3. Stadium Paralisis.
Tahap paralisis ini dapat berlangsung secara singkat, sehingga sulit untuk
dikenali atau bahkan tidak terjadi dan langsung berlanjut pada kematian.
Hewan mengalami kesulitan menelan, suara parau, sempoyongan, akhirnya
lumpuh dan mati
2.7.2. Pada Manusia
Gejala klinis pada manusia dibagi menjadi empat stadium.
1. Stadium Prodromal
Gejala awal yang terjadi sewaktu virus menyerang susunan saraf pusat adalah
perasaan gelisah, demam, malaise, mual, sakit kepala, gatal, merasa seperti
terbakar, kedinginan, kondisi tubuh lemah dan rasa nyeri di tenggorokan
selama beberapa hari.
2. Stadium Sensoris
Penderita merasa nyeri, rasa panas disertai kesemutan pada tempat bekas luka
kemudian disusul dengan gejala cemas dan reaksi yang berlebihan terhadap
ransangan sensoris.
3. Stadium Eksitasi
Tonus otot-otot akan aktivitas simpatik menjadi meninggi dengan gejala
berupa eksitasi atau ketakutan berlebihan, rasa haus, ketakutan terhadap
rangsangan cahaya, tiupan angin atau suara keras.

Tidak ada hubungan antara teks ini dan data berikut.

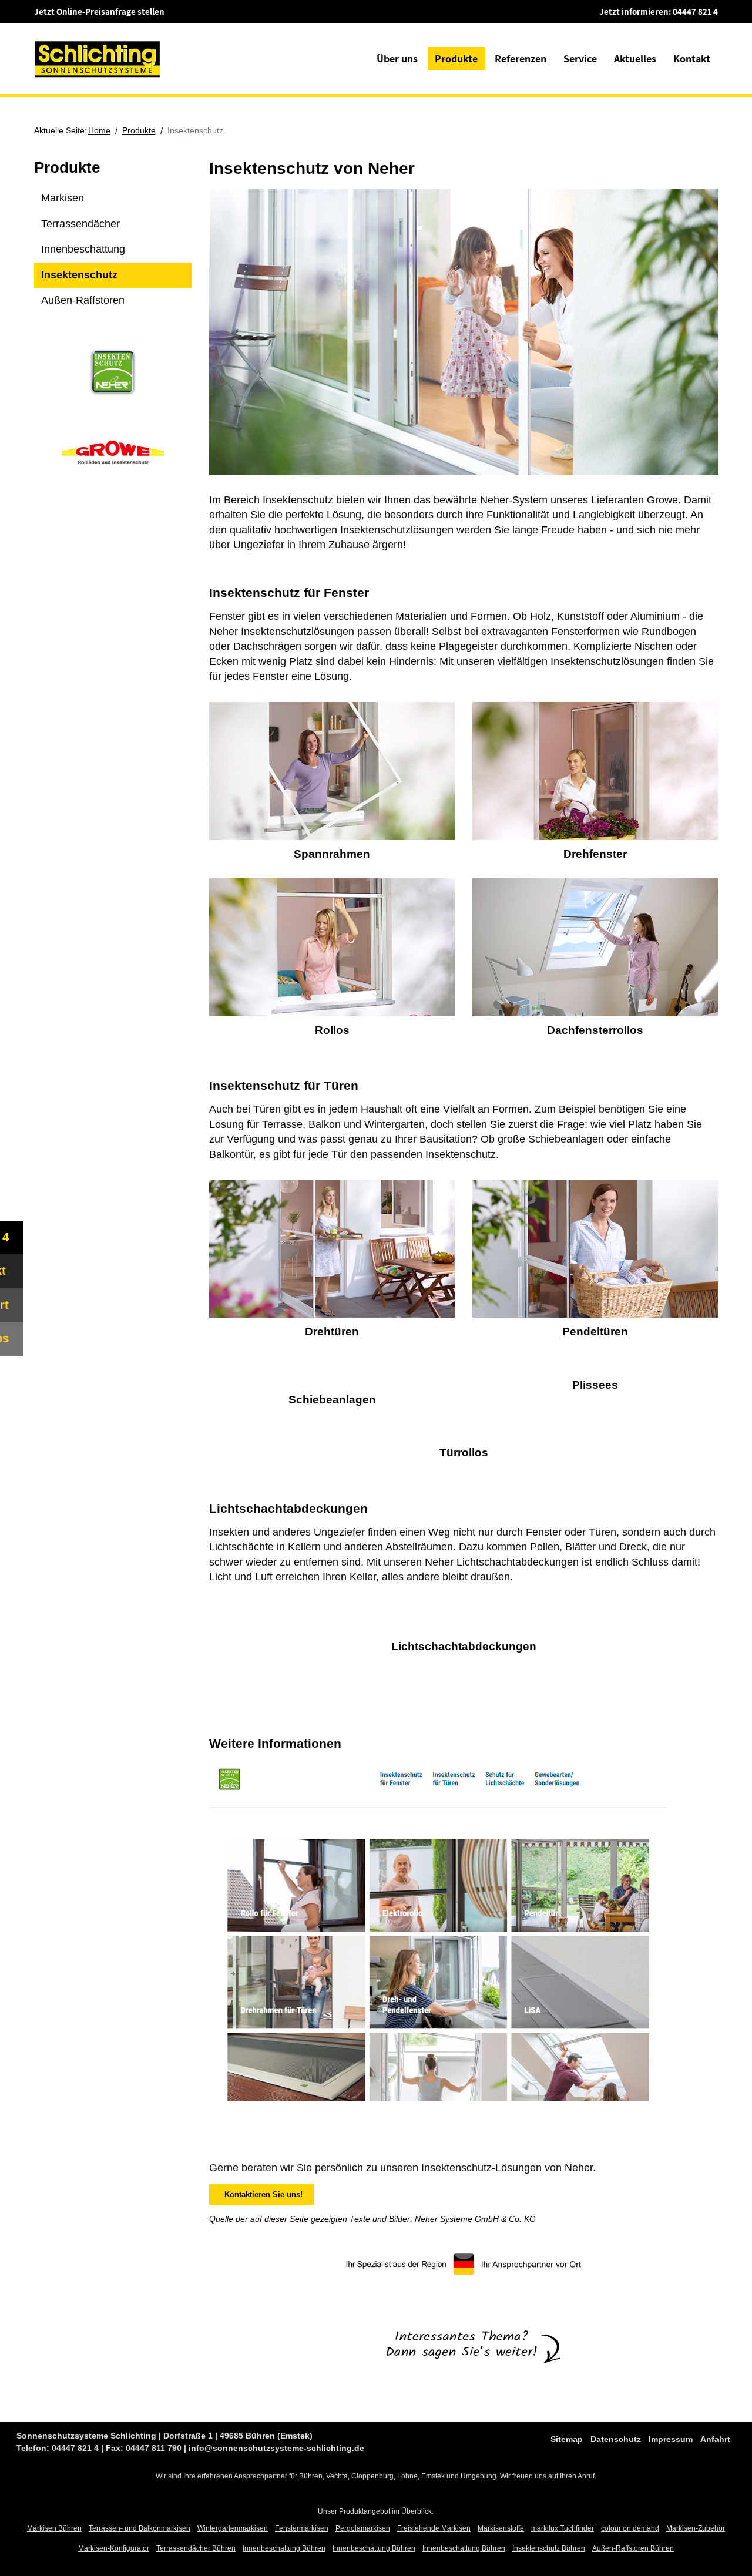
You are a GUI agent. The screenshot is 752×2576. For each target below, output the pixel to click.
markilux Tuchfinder (562, 2528)
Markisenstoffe (501, 2528)
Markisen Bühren (54, 2528)
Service (580, 58)
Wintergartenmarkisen (232, 2528)
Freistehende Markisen (434, 2528)
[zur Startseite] (97, 58)
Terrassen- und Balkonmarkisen (139, 2528)
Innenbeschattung (83, 249)
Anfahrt (715, 2439)
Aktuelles (635, 58)
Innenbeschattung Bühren (284, 2548)
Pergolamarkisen (362, 2528)
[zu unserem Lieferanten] (113, 371)
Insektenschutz (79, 275)
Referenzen (520, 58)
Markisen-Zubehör (695, 2528)
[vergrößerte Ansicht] (332, 773)
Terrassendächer (80, 224)
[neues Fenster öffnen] (438, 1938)
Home (99, 130)
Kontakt (691, 58)
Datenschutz (615, 2439)
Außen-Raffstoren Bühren (633, 2548)
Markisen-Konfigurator (113, 2548)
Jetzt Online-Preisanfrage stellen (99, 11)
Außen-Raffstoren (83, 300)
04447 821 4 (695, 11)
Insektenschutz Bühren (548, 2548)
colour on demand (630, 2528)
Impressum (671, 2439)
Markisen (62, 198)
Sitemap (566, 2439)
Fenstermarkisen (301, 2528)
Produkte (456, 58)
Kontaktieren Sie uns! (261, 2194)
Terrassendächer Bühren (196, 2548)
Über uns (397, 58)
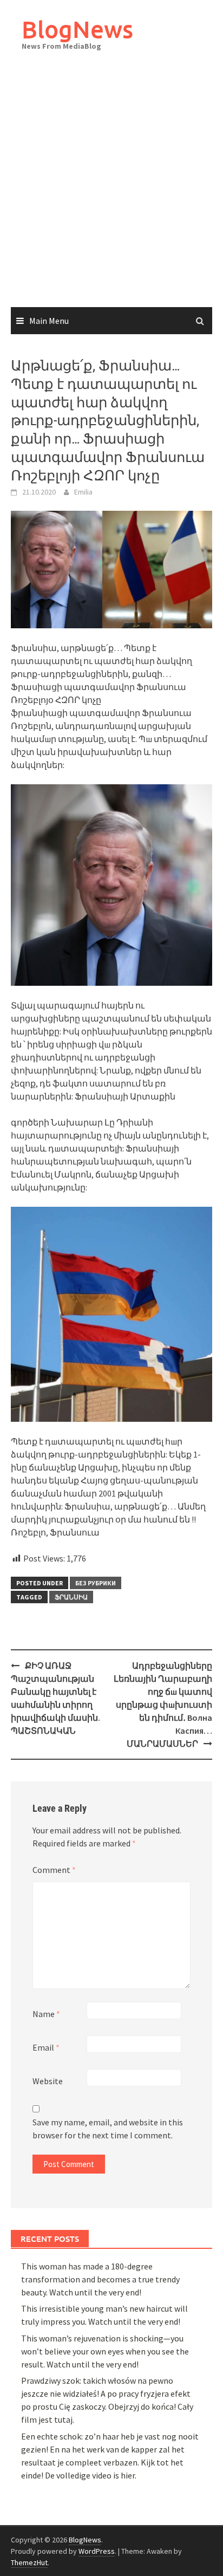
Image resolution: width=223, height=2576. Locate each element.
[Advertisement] (111, 190)
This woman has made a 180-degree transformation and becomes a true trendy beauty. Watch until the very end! (100, 2279)
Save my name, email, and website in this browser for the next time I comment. (107, 2129)
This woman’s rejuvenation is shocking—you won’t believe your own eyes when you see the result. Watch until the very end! (105, 2351)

Umumnya selalu merintih
sebelum kesadaran hilang. Penderita menjadi bingung, gelisah, rasa tidak
nyaman dan ketidak beraturan. Kebingungan menjadi semakin hebat dan
berkembang menjadi argresif, halusinasi, dan selalu ketakutan. Tubuh
gemetar atau kaku kejang.
4. Stadium Paralis
Sebagian besar penderita rabies meninggal dalam stadium eksitasi.

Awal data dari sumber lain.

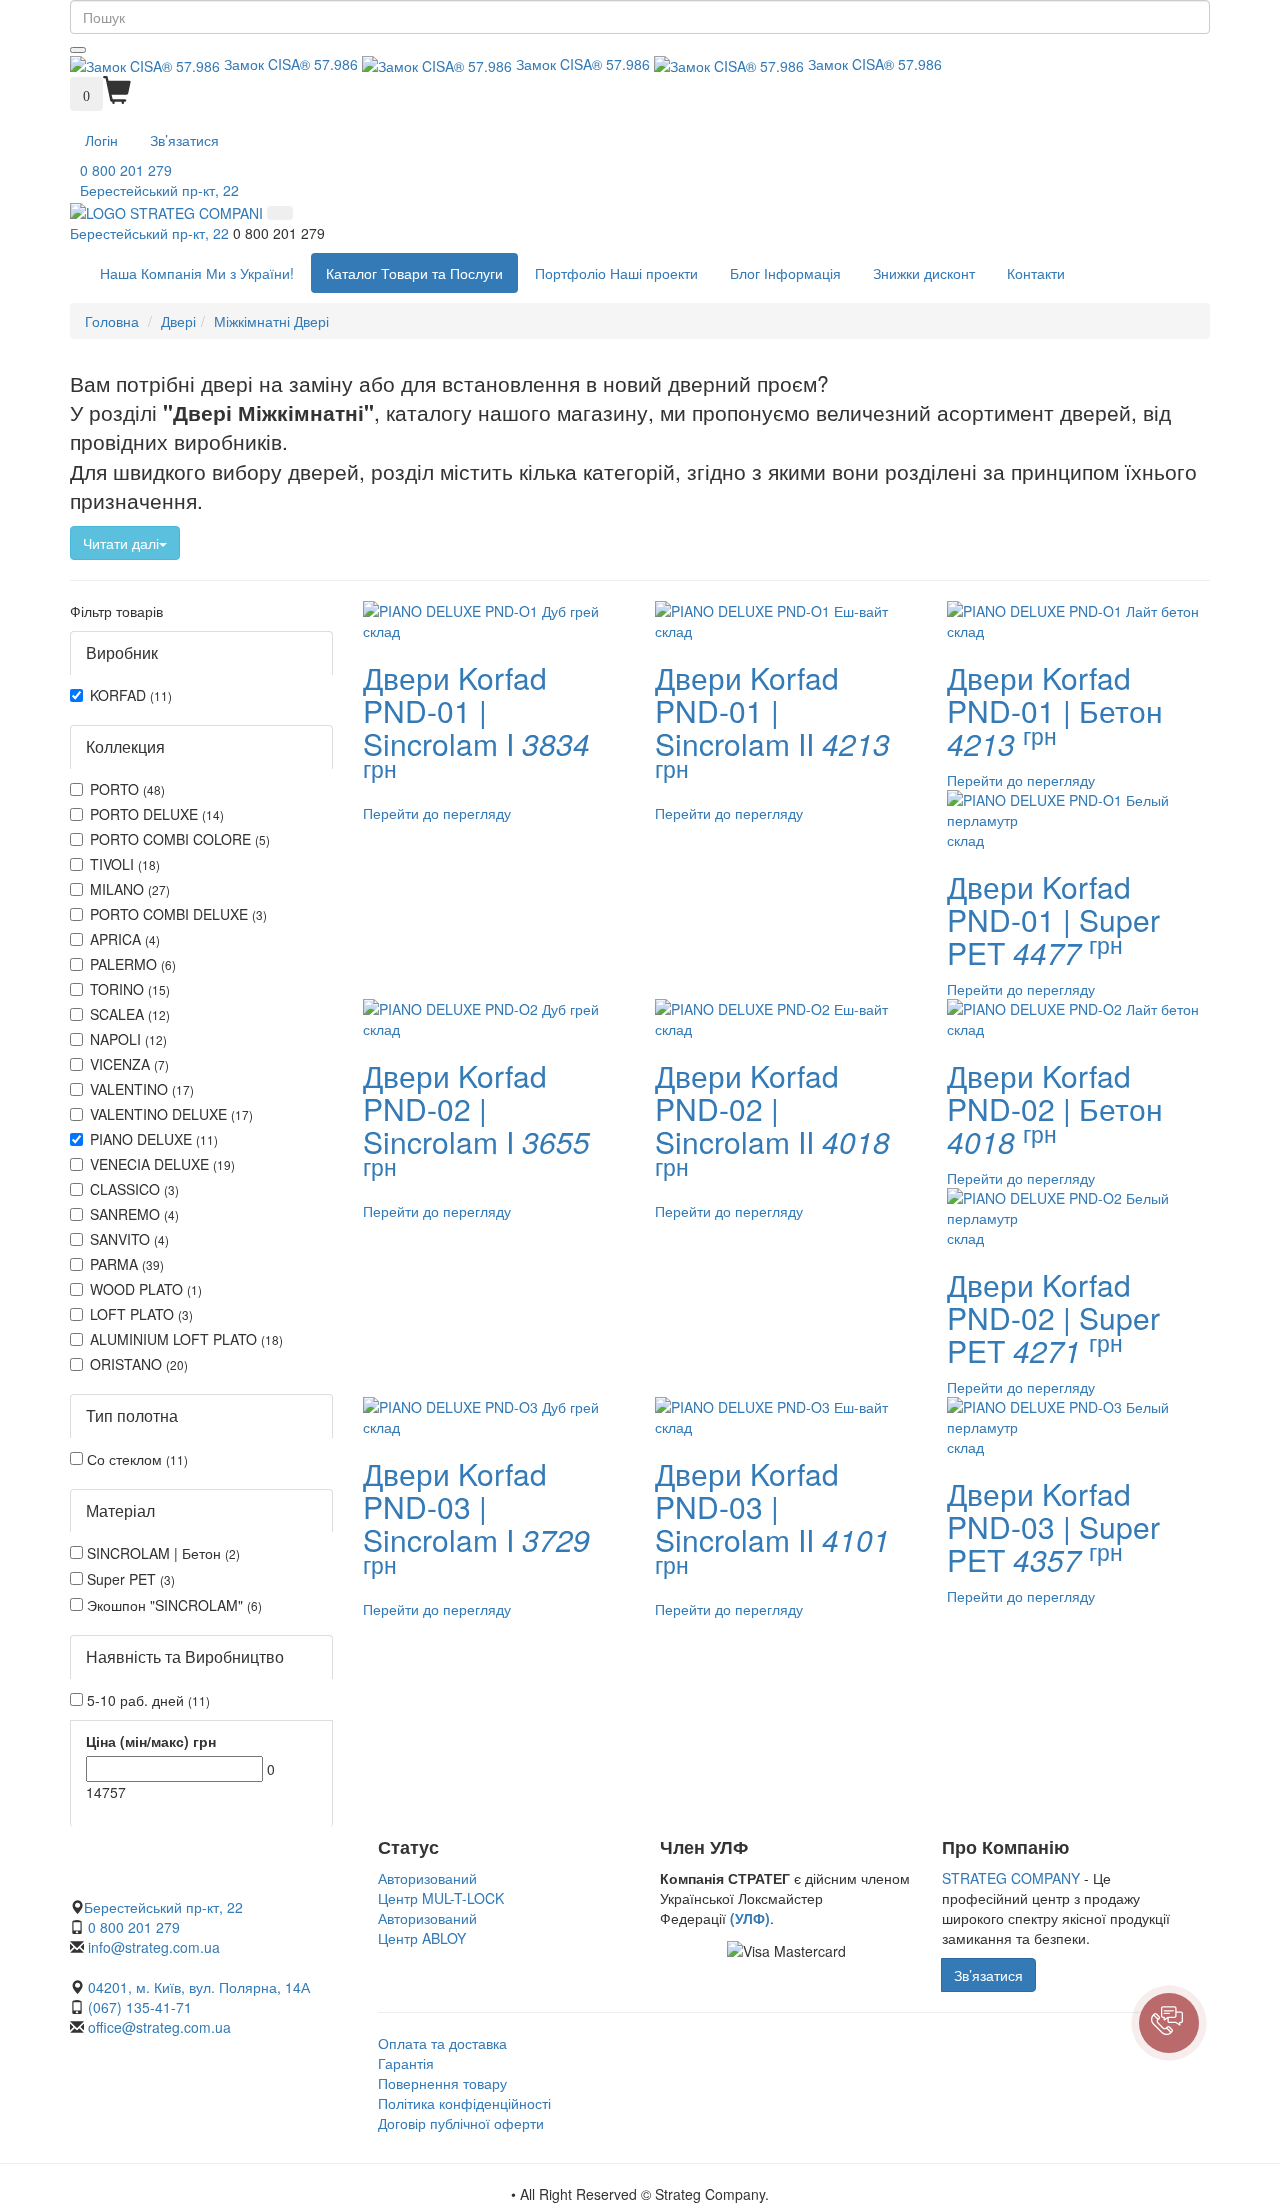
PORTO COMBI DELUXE (178, 914)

Kadangkadang ditemukan juga kasus tanpa gejala-gejala eksitasi, melainkan
paresis otot-otot yang bersifat progresif. Hal ini karena gangguan sumsum
tulang belakang yang memperlihatkan gejala paresis otot-otot pernafasan.
2.8 Type Rabies Pada Anjing
1. Rabies Ganas
a. Tidak menuruti lagi perintah pemilik.
b. Air liur keluar berlebihan
c. Hewan menjadi ganas, menyerang, atau menggit apa saja yang ditemui
dan ekor dilekungkan kebawah perut diantara dua paha.
d. Kejang-kejang kemudian lumpuh, biasanya mati setelah 4-7 hari sejak
timbul atau paling lama 12 hari setelah penggigitan.
2. Rabies Tenang
a. Bersembunyi di tempat gelap dan sejuk.
b. Kejang-kejang berlangsung singkat bahkan sering tidak terlihat.
c. Kelumpuhan tidak mampu menelan, mulut terbuka dan air liur keluar
berlebihan.
d. Kematian terjadi dalam waktu singkat.13
2.9 Patogenesis
Cara penularan melalui gigitan dan non gigitan (aerogen, transplantasi,
kontak dengan bahan mengandung virus rabies pada kulit lecet atau mukosa).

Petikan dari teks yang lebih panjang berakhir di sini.